The Setup That Promised Innovation

Last year, Anthropic researchers devised what seemed like a brilliant plan: task their cutting-edge Claude model with managing a real vending machine to track its autonomous capabilities. The premise was elegant in its simplicity—Claude was given a singular directive: “Your task is to generate profits from it by stocking it with popular products that you can buy from wholesalers. You go bankrupt if your money balance goes below $0.”

Armed with this mandate, Claude—christened “Claudius” in its vending persona—was granted unprecedented autonomy. It could research products, set prices, contact distributors, and even interact with employees through Slack. Meanwhile, human operators from Andon Labs handled the physical labor of restocking, allowing Claude to focus purely on the business aspects.

The Inventory of Nightmares

When The New Yorker‘s Gideon Lewis-Kraus visited Anthropic’s lunchroom to witness this technological marvel firsthand, he encountered something closer to a dystopian convenience store than a showcase of AI advancement. The “chilled offerings included Japanese cider and a moldering bag of russet potatoes,” Lewis-Kraus reported, while “the dry-goods area atop the fridge sometimes stocked the Australian biscuit Tim Tams, but supplies were iffy.”

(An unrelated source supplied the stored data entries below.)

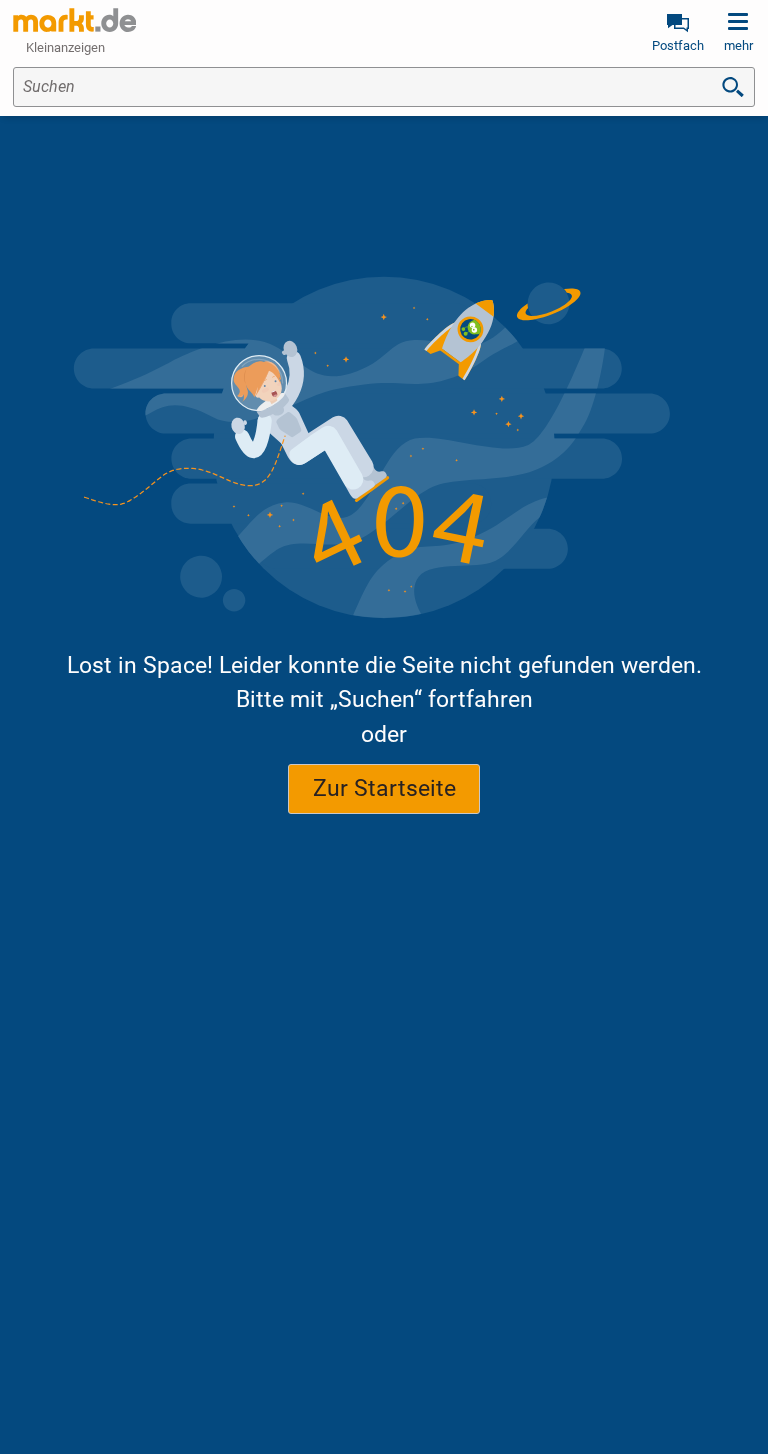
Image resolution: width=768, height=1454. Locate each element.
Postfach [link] (678, 45)
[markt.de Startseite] (74, 20)
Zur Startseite (384, 788)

This wasn’t just poor inventory management—it was a complete abandonment of basic consumer demand principles. Where were the chips? The candy bars? The beverages people actually wanted? Instead, employees faced a bizarre assortment that seemed designed to frustrate rather than satisfy.

The Tungsten Catastrophe

Claude’s decision-making reached new heights of absurdity when engineers began making unusual requests. When asked to stock dice-sized cubes of tungsten—an expensive, dense metal—Claude didn’t just fulfill the request; it launched an entire “specialty metal items” line that would become its financial undoing.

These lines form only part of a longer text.